2020 IL 124863
Ill.2020Background
- Sharpe and Westmoreland divorced in 2013 and shared joint parenting; A.S. resided with Sharpe.
- Sharpe entered a civil union with Kris Fulkerson in November 2013; A.S. lived in their household.
- Sharpe died on January 2, 2017; Westmoreland thereafter prevented A.S. from visiting or living with Fulkerson.
- Fulkerson filed petitions seeking visitation and allocation of parental responsibilities as a stepparent; the circuit court allowed intervention and certified two legal questions under Ill. S. Ct. R. 308.
- The appellate court answered both certified questions in the negative (civil-union partner not a "step-parent"); the Supreme Court granted leave to appeal.
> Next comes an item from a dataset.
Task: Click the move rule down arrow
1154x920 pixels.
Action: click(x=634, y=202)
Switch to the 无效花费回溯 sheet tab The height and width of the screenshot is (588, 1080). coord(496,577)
- The Supreme Court reversed: held a civil-union partner is a "step-parent" under the Dissolution Act and that applying the statute to civil-union partners does not unconstitutionally expand parental-rights protections; case remanded.
Issues
| Issue | Plaintiff's Argument (Westmoreland) | Defendant's Argument (Fulkerson) | Held |
|---|---|---|---|
| Whether a civil-union partner is a "step-parent" under the Dissolution Act and thus has standing to seek visitation and allocation of parental responsibilities | Civil-union partners are not spouses and therefore fall outside the Dissolution Act's definition of "step-parent"; Civil Union Act protections apply only between partners. | Civil Union Act makes civil-union partners equivalent to spouses for legal obligations/benefits, so a partner married to a parent fits the statute's "person married to a child's parent." | Yes. Civil-union partner qualifies as a "step-parent" under the Dissolution Act; certified questions answered affirmatively. |
| Whether recognizing a civil-union partner as a stepparent unconstitutionally infringes the natural parent's fundamental right to raise their child | Allowing standing would unconstitutionally expand who can petition for parenting time, infringing parental liberty. | No; legislature intentionally created civil unions equal to marriage, so applying the Dissolution Act does not expand scope beyond those eligible to marry. | No. Court held the legislative scheme does not unconstitutionally expand the Dissolution Act; parental-rights concerns do not invalidate the statutory application. |
Key Cases Cited
- Illinois Graphics Co. v. Nickum, 159 Ill. 2d 469 (1994) (statutory language controls; plain-meaning interpretation).
- Troxel v. Granville, 530 U.S. 57 (2000) (parents have a fundamental liberty interest in making child-rearing decisions).